(Data items)

------

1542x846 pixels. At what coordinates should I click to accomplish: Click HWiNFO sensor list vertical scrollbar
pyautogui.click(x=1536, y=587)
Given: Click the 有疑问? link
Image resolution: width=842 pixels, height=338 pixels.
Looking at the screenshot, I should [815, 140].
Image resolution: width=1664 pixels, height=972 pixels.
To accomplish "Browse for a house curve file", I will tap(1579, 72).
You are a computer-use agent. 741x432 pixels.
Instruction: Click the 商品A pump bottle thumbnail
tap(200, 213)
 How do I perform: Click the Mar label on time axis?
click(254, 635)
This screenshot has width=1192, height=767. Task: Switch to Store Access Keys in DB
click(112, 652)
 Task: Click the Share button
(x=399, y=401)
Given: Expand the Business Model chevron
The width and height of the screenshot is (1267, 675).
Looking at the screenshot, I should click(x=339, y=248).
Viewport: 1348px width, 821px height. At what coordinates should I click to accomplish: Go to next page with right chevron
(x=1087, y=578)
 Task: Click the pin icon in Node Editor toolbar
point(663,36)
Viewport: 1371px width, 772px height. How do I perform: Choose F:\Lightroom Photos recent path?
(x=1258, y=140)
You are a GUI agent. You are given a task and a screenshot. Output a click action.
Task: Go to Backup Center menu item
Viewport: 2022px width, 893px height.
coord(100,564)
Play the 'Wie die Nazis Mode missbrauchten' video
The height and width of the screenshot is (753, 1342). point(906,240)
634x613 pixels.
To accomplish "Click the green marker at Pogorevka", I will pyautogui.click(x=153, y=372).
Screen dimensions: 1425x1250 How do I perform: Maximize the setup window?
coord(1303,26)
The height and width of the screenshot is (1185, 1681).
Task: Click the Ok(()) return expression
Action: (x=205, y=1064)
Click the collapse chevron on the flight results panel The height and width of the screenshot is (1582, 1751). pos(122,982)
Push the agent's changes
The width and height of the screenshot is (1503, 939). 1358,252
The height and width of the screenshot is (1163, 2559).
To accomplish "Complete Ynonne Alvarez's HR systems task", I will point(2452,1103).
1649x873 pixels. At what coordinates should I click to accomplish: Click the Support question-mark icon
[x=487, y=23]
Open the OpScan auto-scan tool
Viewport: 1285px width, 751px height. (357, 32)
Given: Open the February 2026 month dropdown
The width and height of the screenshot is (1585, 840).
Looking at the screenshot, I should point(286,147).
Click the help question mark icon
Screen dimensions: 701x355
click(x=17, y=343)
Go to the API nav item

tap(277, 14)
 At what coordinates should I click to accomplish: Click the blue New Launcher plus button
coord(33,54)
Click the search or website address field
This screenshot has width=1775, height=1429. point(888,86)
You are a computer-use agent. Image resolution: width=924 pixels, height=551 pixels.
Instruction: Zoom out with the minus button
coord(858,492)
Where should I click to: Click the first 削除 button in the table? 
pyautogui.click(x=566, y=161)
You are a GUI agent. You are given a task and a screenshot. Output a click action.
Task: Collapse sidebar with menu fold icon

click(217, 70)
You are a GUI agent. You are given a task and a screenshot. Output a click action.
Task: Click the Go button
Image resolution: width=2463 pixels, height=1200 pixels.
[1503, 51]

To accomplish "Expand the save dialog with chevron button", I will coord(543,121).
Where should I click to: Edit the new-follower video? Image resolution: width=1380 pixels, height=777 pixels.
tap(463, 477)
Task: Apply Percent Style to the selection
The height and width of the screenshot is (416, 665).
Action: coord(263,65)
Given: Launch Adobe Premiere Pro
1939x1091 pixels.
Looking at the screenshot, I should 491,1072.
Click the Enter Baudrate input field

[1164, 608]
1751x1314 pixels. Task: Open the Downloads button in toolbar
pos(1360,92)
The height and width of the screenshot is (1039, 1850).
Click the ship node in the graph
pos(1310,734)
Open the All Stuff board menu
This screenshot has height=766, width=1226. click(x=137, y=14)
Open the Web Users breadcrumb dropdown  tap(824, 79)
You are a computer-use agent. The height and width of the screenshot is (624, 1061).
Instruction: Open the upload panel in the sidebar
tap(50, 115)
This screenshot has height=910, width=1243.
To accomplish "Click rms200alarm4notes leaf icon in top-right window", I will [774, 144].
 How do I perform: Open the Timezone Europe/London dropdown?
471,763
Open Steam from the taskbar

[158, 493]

------

# What the exercise asks
Reproduce each line above without any alteration.

# Answer to this task
1542x846 pixels. At what coordinates should I click to accomplish: Click HWiNFO sensor list vertical scrollbar
pyautogui.click(x=1536, y=587)
Given: Click the 有疑问? link
Image resolution: width=842 pixels, height=338 pixels.
Looking at the screenshot, I should [815, 140].
Image resolution: width=1664 pixels, height=972 pixels.
To accomplish "Browse for a house curve file", I will tap(1579, 72).
You are a computer-use agent. 741x432 pixels.
Instruction: Click the 商品A pump bottle thumbnail
tap(200, 213)
 How do I perform: Click the Mar label on time axis?
click(254, 635)
This screenshot has width=1192, height=767. Task: Switch to Store Access Keys in DB
click(112, 652)
 Task: Click the Share button
(x=399, y=401)
Given: Expand the Business Model chevron
The width and height of the screenshot is (1267, 675).
Looking at the screenshot, I should click(x=339, y=248).
Viewport: 1348px width, 821px height. At what coordinates should I click to accomplish: Go to next page with right chevron
(x=1087, y=578)
 Task: Click the pin icon in Node Editor toolbar
point(663,36)
Viewport: 1371px width, 772px height. How do I perform: Choose F:\Lightroom Photos recent path?
(x=1258, y=140)
You are a GUI agent. You are given a task and a screenshot. Output a click action.
Task: Go to Backup Center menu item
Viewport: 2022px width, 893px height.
coord(100,564)
Play the 'Wie die Nazis Mode missbrauchten' video
The height and width of the screenshot is (753, 1342). point(906,240)
634x613 pixels.
To accomplish "Click the green marker at Pogorevka", I will pyautogui.click(x=153, y=372).
Screen dimensions: 1425x1250 How do I perform: Maximize the setup window?
coord(1303,26)
The height and width of the screenshot is (1185, 1681).
Task: Click the Ok(()) return expression
Action: (x=205, y=1064)
Click the collapse chevron on the flight results panel The height and width of the screenshot is (1582, 1751). pos(122,982)
Push the agent's changes
The width and height of the screenshot is (1503, 939). 1358,252
The height and width of the screenshot is (1163, 2559).
To accomplish "Complete Ynonne Alvarez's HR systems task", I will point(2452,1103).
1649x873 pixels. At what coordinates should I click to accomplish: Click the Support question-mark icon
[x=487, y=23]
Open the OpScan auto-scan tool
Viewport: 1285px width, 751px height. (357, 32)
Given: Open the February 2026 month dropdown
The width and height of the screenshot is (1585, 840).
Looking at the screenshot, I should point(286,147).
Click the help question mark icon
Screen dimensions: 701x355
click(x=17, y=343)
Go to the API nav item

tap(277, 14)
 At what coordinates should I click to accomplish: Click the blue New Launcher plus button
coord(33,54)
Click the search or website address field
This screenshot has width=1775, height=1429. point(888,86)
You are a computer-use agent. Image resolution: width=924 pixels, height=551 pixels.
Instruction: Zoom out with the minus button
coord(858,492)
Where should I click to: Click the first 削除 button in the table? 
pyautogui.click(x=566, y=161)
You are a GUI agent. You are given a task and a screenshot. Output a click action.
Task: Collapse sidebar with menu fold icon

click(217, 70)
You are a GUI agent. You are given a task and a screenshot. Output a click action.
Task: Click the Go button
Image resolution: width=2463 pixels, height=1200 pixels.
[1503, 51]

To accomplish "Expand the save dialog with chevron button", I will coord(543,121).
Where should I click to: Edit the new-follower video? Image resolution: width=1380 pixels, height=777 pixels.
tap(463, 477)
Task: Apply Percent Style to the selection
The height and width of the screenshot is (416, 665).
Action: coord(263,65)
Given: Launch Adobe Premiere Pro
1939x1091 pixels.
Looking at the screenshot, I should 491,1072.
Click the Enter Baudrate input field

[1164, 608]
1751x1314 pixels. Task: Open the Downloads button in toolbar
pos(1360,92)
The height and width of the screenshot is (1039, 1850).
Click the ship node in the graph
pos(1310,734)
Open the All Stuff board menu
This screenshot has height=766, width=1226. click(x=137, y=14)
Open the Web Users breadcrumb dropdown  tap(824, 79)
You are a computer-use agent. The height and width of the screenshot is (624, 1061).
Instruction: Open the upload panel in the sidebar
tap(50, 115)
This screenshot has height=910, width=1243.
To accomplish "Click rms200alarm4notes leaf icon in top-right window", I will [774, 144].
 How do I perform: Open the Timezone Europe/London dropdown?
471,763
Open Steam from the taskbar

[158, 493]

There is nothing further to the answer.